What the arts bring to a community
_BY CAROL _MCLAUGHLIN Chief Program Officer, Southwest Florida Community Foundation
As a community institution, the Southwest Florida Community Foundation takes its role of supporting the "whole" community seriously by acting as a community leader, convener, and supporter of all areas of need in the community. We look at the following areas of service: animal welfare, arts and culture, community development, education, the environment, health and human services, and historic preservation.
The area of need I would like to discuss today is arts and culture.
The term arts and culture can include the visual arts, music, dance, theater and poetry.
In troubling economic times, the tendency is to look for ways to cut expenditures. One of the first programs that are considered is the arts. Programs involving the arts are often considered less relevant or necessary.
When school budgets are scrutinized, the arts programs are many times the first to go.
When I was teaching back in Massachusetts, we were faced with the same scenario…what should be cut to streamline the budget? The arts was the first place the school committee looked. As a parent of a promising writer, I was concerned. We began a campaign to show the school committee how important the arts were to all students, and we succeeded. As we are all numbed by facts and figures every day, the arts can transcend that monotony and can inspire us to greater development.
Art is a means of communicating ideas, feelings, and solutions in a central medium. Children who may be having difficulties in other parts of the school curriculum may find an expressive outlet through art. It's a way to uncover talent that may not be seen otherwise. Creating art is a way for children to make choices and solve problems. Every step involves making a decision: what color to use, how to make a line, what size to make something. With every choice the object becomes more and more their own. The arts engage students and honor various learning styles. The arts are essential to an understanding of personal identity, community and global cultures. The arts encourage commitment and persistence; they lead to increased attendance and help students stay in school.
Arts education increases interest in academic learning, critical thinking, cognitive and basic skill development and achievement of academic skills. Students who study the arts have an increased interest in historical and geographical topics. They provide experiences for students to become lifelong learners and create an awareness that is a never-ending process.

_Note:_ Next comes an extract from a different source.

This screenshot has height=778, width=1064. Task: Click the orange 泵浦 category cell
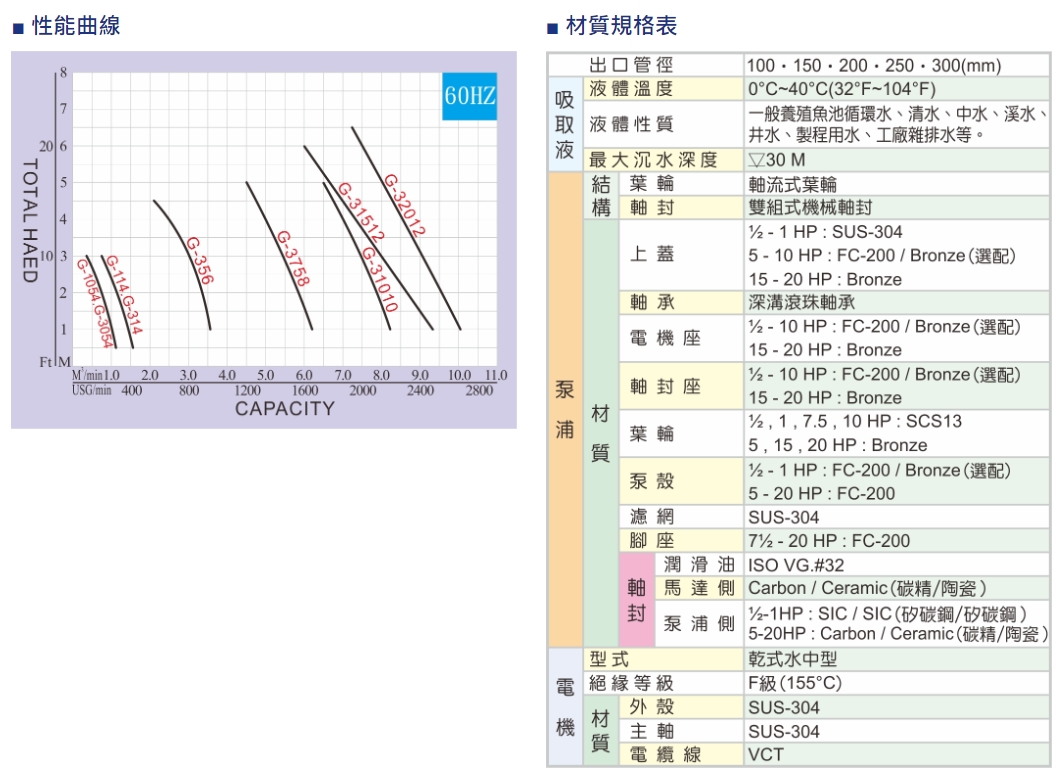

The arts provide an avenue for students to be able to express themselves and connect with their peers through personal growth and cooperative learning experiences as well as integrating the mind, body and spirit. The arts transcend cultural barriers.
According to James Catterall, a professor of education and well-known author, students of lower socioeconomic status gain as much or more from arts instruction than those of higher socioeconomic status. Students who participate in school band or orchestra have the lowest levels of current and lifelong use of alcohol, tobacco and illicit drugs among any group in our society.
The arts provide a reason, sometimes the only reason, for students who have been disengaged from schools and other community institutions to re-engage in educational and other community organizations.
An 11-year national study that examined youth in low-income neighborhoods found that those who participated in arts programs were much more likely to be high academic achievers, be elected to class office, participate in a math and science fair, and win an award for writing an essay or poem.
What does all this mean? It means that the arts are as relevant, as important as reading and math. Not more important, but equal.
We need to support the arts in our schools. We need to support the art programs in our community. We need to recognize that the arts develop creative thinkers. These creative thinkers go on to make their place in the world and become valuable parts of our community. We need to encourage and support the arts.
The Southwest Florida Community Foundation has been supporting the communities of Lee, Charlotte, Collier, Glades and Hendry through endowed funds for more than 30 years. With assets of more than $57 million and 314 endowed funds, the community foundation has provided more than $30 million in grants and scholarships to the communities it serves.